→ What the exercise asks: Put the entries in the part that opens with the line containing "I will coord(96,173)." and closes with the line containing "point(154,474)" into a two-column CSV headed instruction and answer, with one row per entry. Enclose each field in quotation marks and replace any line breaks within a field with spaces.

+---+

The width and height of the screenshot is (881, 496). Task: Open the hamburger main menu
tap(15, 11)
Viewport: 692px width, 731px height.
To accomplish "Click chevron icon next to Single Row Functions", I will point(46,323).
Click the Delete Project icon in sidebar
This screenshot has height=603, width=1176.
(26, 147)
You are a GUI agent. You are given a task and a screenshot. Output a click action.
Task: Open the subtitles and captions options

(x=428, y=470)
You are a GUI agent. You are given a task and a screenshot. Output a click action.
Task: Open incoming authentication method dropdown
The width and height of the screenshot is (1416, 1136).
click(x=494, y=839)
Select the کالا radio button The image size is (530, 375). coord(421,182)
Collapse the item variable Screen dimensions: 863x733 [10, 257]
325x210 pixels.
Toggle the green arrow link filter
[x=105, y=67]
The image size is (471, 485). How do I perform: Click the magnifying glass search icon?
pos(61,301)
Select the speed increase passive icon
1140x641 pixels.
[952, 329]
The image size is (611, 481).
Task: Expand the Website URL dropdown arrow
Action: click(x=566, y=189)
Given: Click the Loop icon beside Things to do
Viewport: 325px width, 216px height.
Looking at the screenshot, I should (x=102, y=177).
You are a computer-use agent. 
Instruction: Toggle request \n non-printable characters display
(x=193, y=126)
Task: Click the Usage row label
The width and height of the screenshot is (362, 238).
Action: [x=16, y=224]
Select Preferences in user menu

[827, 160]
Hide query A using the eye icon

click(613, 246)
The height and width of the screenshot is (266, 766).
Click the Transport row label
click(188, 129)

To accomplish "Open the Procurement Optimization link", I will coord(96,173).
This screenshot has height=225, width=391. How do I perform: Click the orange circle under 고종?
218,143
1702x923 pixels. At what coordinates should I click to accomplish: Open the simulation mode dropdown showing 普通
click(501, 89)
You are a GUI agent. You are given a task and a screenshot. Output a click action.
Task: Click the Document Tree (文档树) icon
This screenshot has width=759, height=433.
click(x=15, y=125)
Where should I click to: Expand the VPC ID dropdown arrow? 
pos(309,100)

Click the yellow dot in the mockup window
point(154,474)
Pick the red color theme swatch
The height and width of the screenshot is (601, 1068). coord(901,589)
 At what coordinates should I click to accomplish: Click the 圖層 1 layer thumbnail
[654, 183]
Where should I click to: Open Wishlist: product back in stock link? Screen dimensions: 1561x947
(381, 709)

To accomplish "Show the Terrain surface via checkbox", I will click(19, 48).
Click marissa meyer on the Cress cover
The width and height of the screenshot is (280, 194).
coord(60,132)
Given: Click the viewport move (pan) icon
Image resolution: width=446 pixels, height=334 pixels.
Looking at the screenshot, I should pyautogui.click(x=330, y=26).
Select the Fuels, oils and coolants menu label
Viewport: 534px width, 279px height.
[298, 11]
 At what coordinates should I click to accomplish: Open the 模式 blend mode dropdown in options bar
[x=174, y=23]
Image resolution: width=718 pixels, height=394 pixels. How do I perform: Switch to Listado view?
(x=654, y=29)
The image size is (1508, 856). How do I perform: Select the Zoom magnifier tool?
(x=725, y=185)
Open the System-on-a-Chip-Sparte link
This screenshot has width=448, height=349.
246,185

+---+

→ Correct output:
instruction,answer
"To accomplish ""Open the Procurement Optimization link"",","I will coord(96,173)."
"This screenshot has height=225, width=391. How do I perform: Click the orange circle under 고종?","218,143"
"1702x923 pixels. At what coordinates should I click to accomplish: Open the simulation mode dropdown showing 普通","click(501, 89)"
"You are a GUI agent. You are given a task and a screenshot. Output a click action. Task: Click the Document Tree (文档树) icon This screenshot has width=759, height=433.","click(x=15, y=125)"
"Where should I click to: Expand the VPC ID dropdown arrow?","pos(309,100)"
"Click the yellow dot in the mockup window","point(154,474)"